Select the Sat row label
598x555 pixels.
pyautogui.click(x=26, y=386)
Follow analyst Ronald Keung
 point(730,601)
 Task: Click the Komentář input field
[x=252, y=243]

+++

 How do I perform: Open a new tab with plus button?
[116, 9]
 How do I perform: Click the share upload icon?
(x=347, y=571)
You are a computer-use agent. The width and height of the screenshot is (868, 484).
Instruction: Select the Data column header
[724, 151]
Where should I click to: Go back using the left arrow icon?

+++

Work request →
Working from the records above, write out verbatim only the lines from the line containing "How do I perform: Open" through the line containing "Where should I".

Task output →
 How do I perform: Open a new tab with plus button?
[116, 9]
 How do I perform: Click the share upload icon?
(x=347, y=571)
You are a computer-use agent. The width and height of the screenshot is (868, 484).
Instruction: Select the Data column header
[724, 151]
Where should I click to: Go back using the left arrow icon?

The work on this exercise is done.